There was so much to tell but I didn’t have time/take the time to feed words to the blinking curser flashing back at me. Too much to do. I didn’t leave space for me to write the words so I could actually live in the joy of the adventure He was allowing me to experience.
Much of my life — my relationships, my passions, my rest — took a backseat to my job these past few months. As much as I love my job there’s more to me than “Courtney, Cru staff.” And you may say, “Court, I know that!!” And thanks. Thanks for knowing that. I really do appreciate it. But honestly, I lost a bit of myself there for a bit. It was touch and go there for awhile.
I need me to know that there is more to me than this gig on staff. Yes, much of who I am is laboring with this ministry of college students.
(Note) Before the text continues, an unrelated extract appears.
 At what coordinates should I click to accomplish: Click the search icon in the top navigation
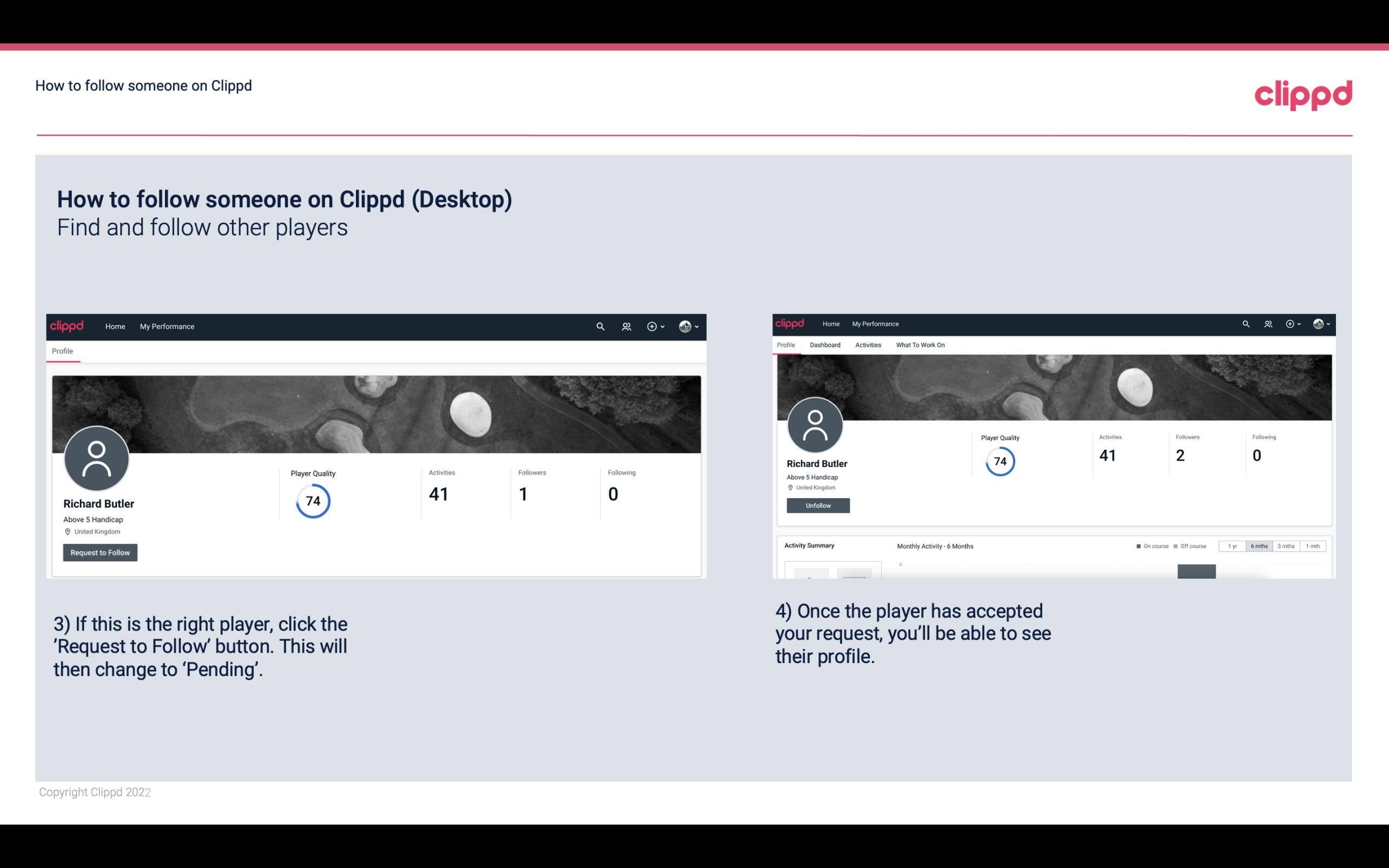coord(600,326)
They are some of the most creative, passionate, real, and courageous people I know — these men and women show me Jesus and they speak so deeply to my soul. I LOVE that I get to see them every day as part of my job. I’m blessed. Truly. But my ministry — the life God has entrusted me with — is more than just them.
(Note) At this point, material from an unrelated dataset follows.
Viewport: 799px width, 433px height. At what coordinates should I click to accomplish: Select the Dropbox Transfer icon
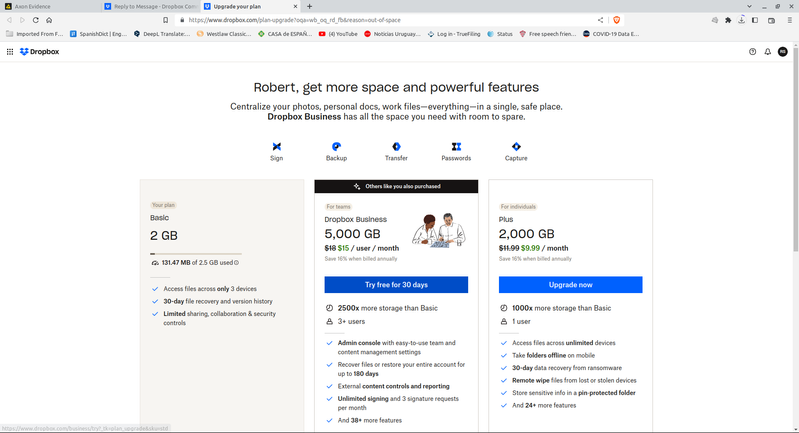(396, 147)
It’s my walk with Jesus, my service to the Savior who saved me and gives purpose to my life. It’s my sweet and brilliant husband. It’s the gifts God has given me to write, and create, and design. It’s relationship with friends who don’t live in my city and have known me for years, and it’s relationship with a friend who’s known me for just a few months and is just beginning to see the real story.
That’s my ministry. That’s His ministry. And I confess that I haven’t been the best steward.
So in the spirit of grace, a desire to pursue holiness out of a deep desire to make Him known to the world, and to share the stories with you, here’s a massive, rambling post about all the things that I may or may not finish talking to you about.
I’ve planned at least 10 posts in my head — on finishing our support and reporting as full-time senior staff this fall, something we’d dreamed of for years; on moving into a house from our tiny apartment (it’s a great story, I’ll tell you eventually); MC’ing a conference, one of the favorite things I’ve done on staff with Cru; the end of the busiest five months of my life (seriously, never been busier); learning more about my emotions and how I’m discovering more about my temperament and why I cry so easily; my youngest brother graduated from college and is signing up for the Army, so many emotions; Christmas and how our life is changing and flowing and how it just felt different this year and I haven’t put my finger on why yet; the craziness and blessings of TCX and how much I love my job; parties in the new house, so many parties, and I’ve loved every moment; coming back to our staff team, only to leave soon after for a sunny, warm and lovely adventure to Los Angeles to visit some very very dear friends and hang out with 400 Jesus-loving Asian Americans who know they were made to be known and make Him known.
That’s the cliff notes version.
I think I’m ready for it now. 2014 is gonna be a good year.